## YOUR TASKS
- A) In the piece on Takashi Sensei, write out again the part that opens with the words containing "Molded by Zen, the" and closes with "learn from life.", switching "twinkle" to "sparkle".
- B) According to the piece on Takashi Sensei, how many pieces did he throw a day in his prime, and for how many hours did he work?
- C) Using the piece on Takashi Sensei, explain why the narrator concludes that he must have been making a new piece every minute.

━━━ SUPPLIED PASSAGE

At that moment, I had just been relaying to another student how, when Takashi Sensei was in his prime, he would work 14 hours and throw 600 pieces a day. When I did the math, taking into account time to eat meals, wedge clay, move ware boards, etc, this meant he must have been making a new piece every minute.
"Make 600 pieces a day," Sensei smiled, his eyes twinkling mischievously, "and Mu Shin."
In my six weeks with Sensei, I came to see how ceramics done his way—fast, rugged, immensely disciplined and yet without attachment—could empty the mind and fill the spirit. And I saw the end results in the nearing perfection of humanity in him.
To date, Takashi Sensei is the happiest and most free person I have ever met. It was common to hear him comment simply, "I am so happy," when surrounded by friendly faces, good wine, and good food. When his pieces cracked or were broken by clumsy hands, he smiled and said without hesitation to go ahead and just recycle them. He would even throw the scraps into the slop bucket with a gleeful howl, just for fun.
When a huge pot he had worked on for a whole week was damaged beyond repair while being placed in the kiln, he squealed with laughter as if to say, "Oops!" But then, seeing how distressed I was, he turned to me, put his hand on my shoulder and said, "I'm sorry." And then he promised that the next time he came to visit, he would make us two giant pieces.
Molded by Zen, the Jesuit path, and the Way of Clay, each of these men arrived at the truest expression of themselves—free, kind, and an indelible twinkle always in their eyes. None of it, I know, came easily or naturally. They only arrived at these end states by working the raw material of their lives, sometimes intentionally through the rigors of spiritual training and at other times just by absorbing fully what there was to learn from life.
They are beacons, demonstrating that it is possible to train ourselves to the point of not necessarily being Enlightened, but pleasant, joyful, and a delight to be around—especially towards the ends of their lives when their faculties have begun to leave them. And, perhaps, that is what true Enlightenment is, taking away others' fear and anxieties and replacing them with a smile.
They are beacons, demonstrating that it is possible to train ourselves to the point of not necessarily being Enlightened, but pleasant, joyful, and a delight to be around—and perhaps, that is what true Enlightenment is.
For myself, I'd rather not wait until I am old and without my faculties to see if I can be kind. I feel fortunate that I have encountered what could be considered a technology in Zen to accelerate the maturing and wisdom that otherwise might have taken a lifetime to learn (if I was lucky). And it may still take a lifetime of training deeply to achieve these men's effortless state.
This only behooves me to dig as deeply as I can now. What this looks like is approaching training as life and life as training, and resolving to always look at myself and how I can change first. The more I do this, I find, the happier and more free I feel; and the brighter the twinkle in my own eyes.
Good to find your writing Cristina. "My premise today is that spiritual training can refine us to the point that we can be kind in this life and bring light to the world as long as we live." Yes! This is what we hope to offer at our temple - bringing folk into relationship with emptiness / fullness, and hopefully all becoming a little kinder in the process. Bowing from here 🙏🏻
"They only arrived at these end states by working the raw material of their lives..." This seems connected to the notion of Keizoku. The older I get the more I realize the adage "use it, or lose it". Yet, in my experience it seems more than just keeping moving to allow your body to remain flexible and fluid, but continual effort or a practice of life as a way to burn everything up and naturally refresh the mind and spirit. I find, in glimpsed moments after training, that my concerns or problems of life have fallen away and I can be more present and embody joy naturally. It seems the folks you describe have found a longer, more sustained way to be--to just be. Thanks for another good read.

━━━━━━
━━━ EXTRACTED MATERIAL

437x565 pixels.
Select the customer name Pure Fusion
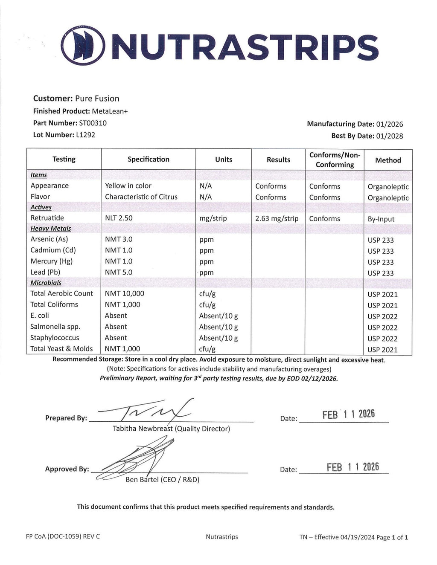click(97, 99)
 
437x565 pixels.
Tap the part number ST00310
click(93, 123)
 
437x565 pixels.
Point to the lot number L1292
click(86, 135)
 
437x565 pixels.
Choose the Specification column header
click(148, 159)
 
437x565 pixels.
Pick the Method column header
click(388, 160)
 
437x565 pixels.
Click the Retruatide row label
click(47, 218)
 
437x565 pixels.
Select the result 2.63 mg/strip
click(277, 218)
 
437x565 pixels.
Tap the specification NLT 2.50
click(119, 218)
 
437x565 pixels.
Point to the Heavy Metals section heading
click(51, 229)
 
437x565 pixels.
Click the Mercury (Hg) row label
click(52, 261)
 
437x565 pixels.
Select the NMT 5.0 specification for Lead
click(119, 272)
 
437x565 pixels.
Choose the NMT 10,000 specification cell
click(125, 293)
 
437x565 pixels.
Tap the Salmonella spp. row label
click(55, 327)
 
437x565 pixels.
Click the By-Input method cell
click(381, 219)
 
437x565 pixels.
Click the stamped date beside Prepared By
click(348, 414)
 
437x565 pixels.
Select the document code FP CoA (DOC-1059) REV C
click(63, 536)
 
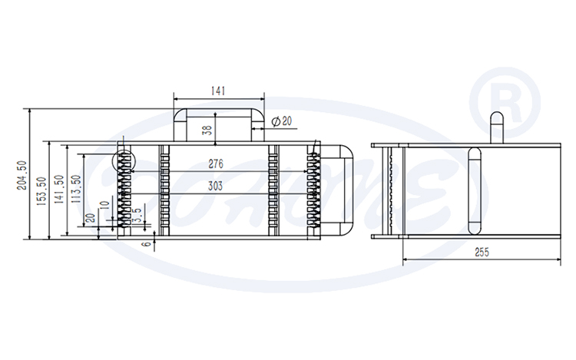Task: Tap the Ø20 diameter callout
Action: click(x=282, y=121)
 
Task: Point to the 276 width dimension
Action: click(x=216, y=164)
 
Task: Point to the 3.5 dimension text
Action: click(x=136, y=215)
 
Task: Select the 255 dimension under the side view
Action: click(x=482, y=252)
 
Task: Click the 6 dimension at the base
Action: click(x=146, y=243)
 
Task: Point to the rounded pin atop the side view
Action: click(x=495, y=127)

━━━━━━

## SET OF ANSWERS
- A)
Molded by Zen, the Jesuit path, and the Way of Clay, each of these men arrived at the truest expression of themselves—free, kind, and an indelible sparkle always in their eyes. None of it, I know, came easily or naturally. They only arrived at these end states by working the raw material of their lives, sometimes intentionally through the rigors of spiritual training and at other times just by absorbing fully what there was to learn from life.

- B) He threw 600 pieces a day and worked 14 hours.

- C) He threw 600 pieces in a 14-hour day. Once the narrator allowed for time spent eating meals, wedging clay, moving ware boards and similar tasks, the math showed he must have been making a new piece every minute.